DATA SUPPLIED Start Marker

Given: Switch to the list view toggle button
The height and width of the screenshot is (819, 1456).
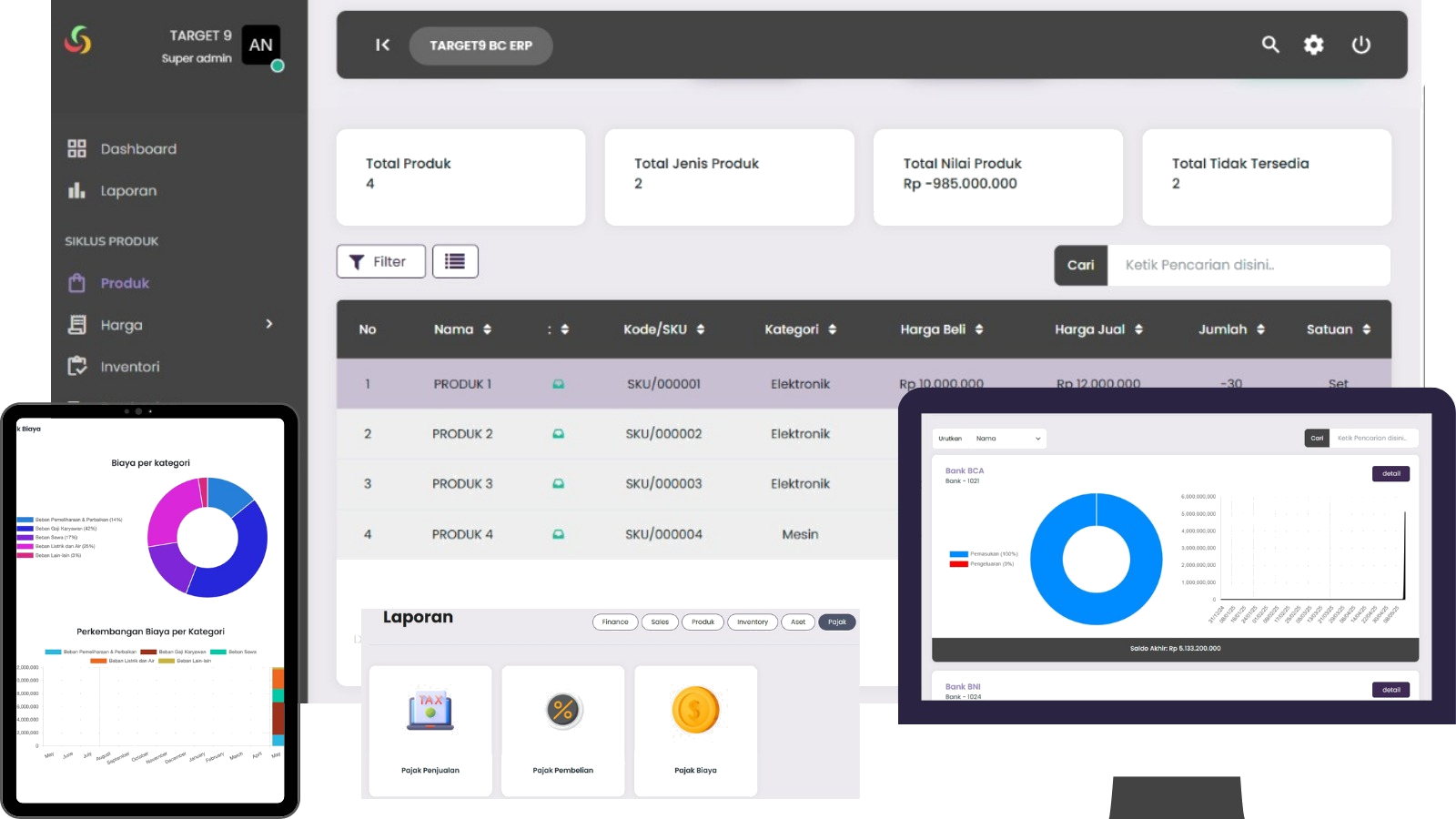Looking at the screenshot, I should [455, 261].
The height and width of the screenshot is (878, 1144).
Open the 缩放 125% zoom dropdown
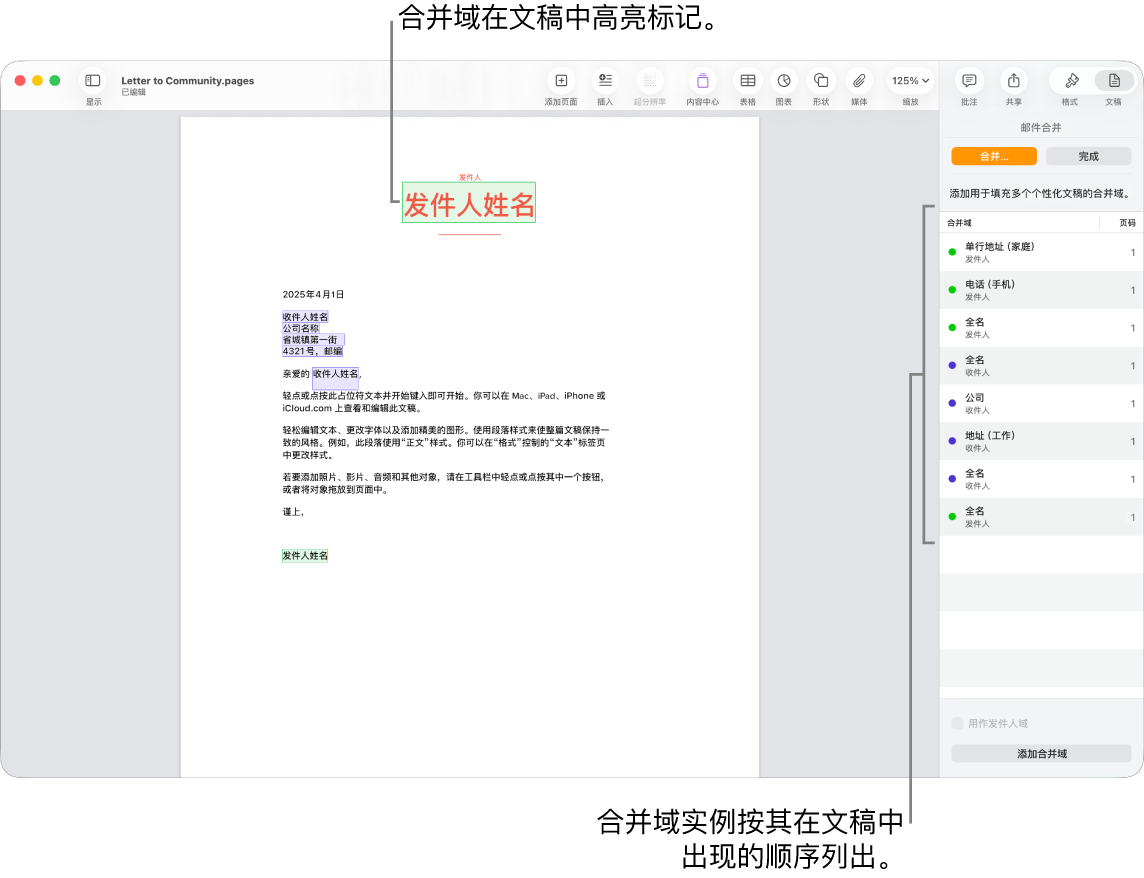(910, 81)
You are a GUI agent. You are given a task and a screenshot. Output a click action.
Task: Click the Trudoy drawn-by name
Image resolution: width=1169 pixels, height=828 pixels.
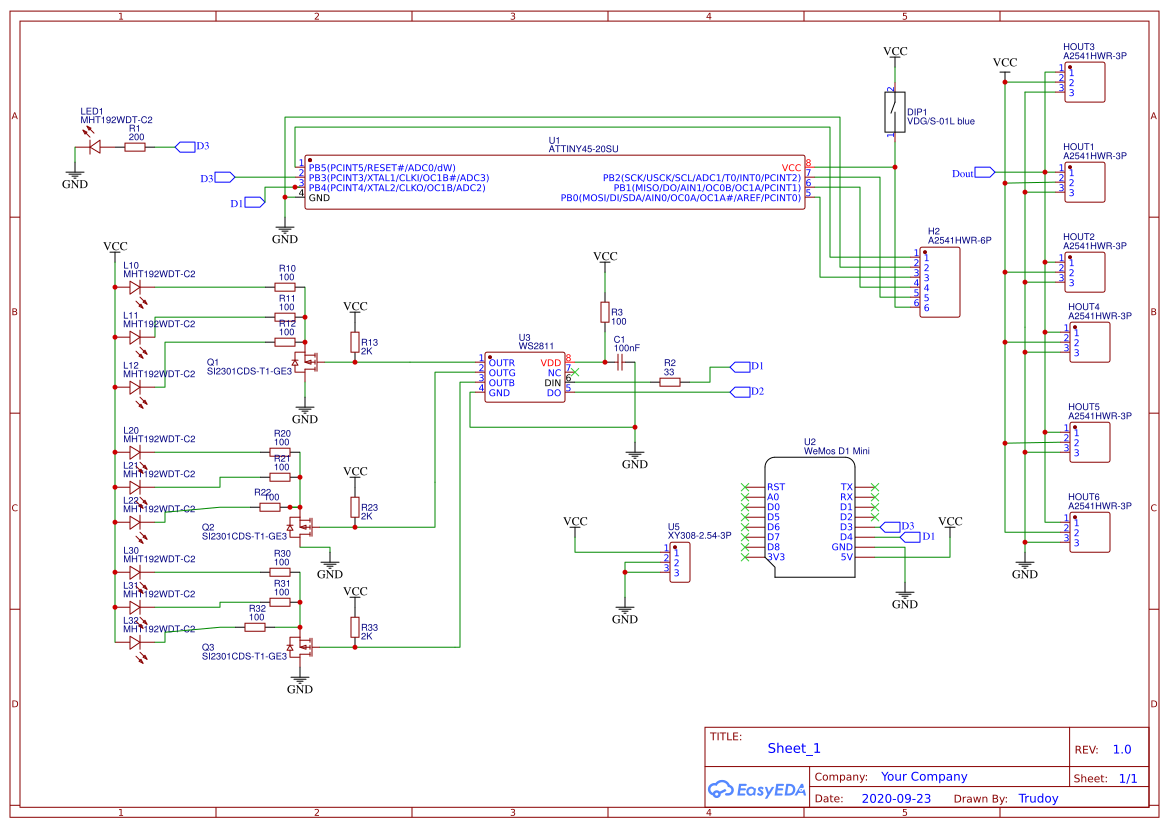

DATA SUPPLIED End Marker

■ THE PROBLEM
Would you set down the records exactly, with no pictures included?

■ TASK RESPONSE
Given: Switch to the list view toggle button
The height and width of the screenshot is (819, 1456).
Looking at the screenshot, I should [455, 261].
The height and width of the screenshot is (878, 1144).
Open the 缩放 125% zoom dropdown
(910, 81)
You are a GUI agent. You are given a task and a screenshot. Output a click action.
Task: Click the Trudoy drawn-by name
Image resolution: width=1169 pixels, height=828 pixels.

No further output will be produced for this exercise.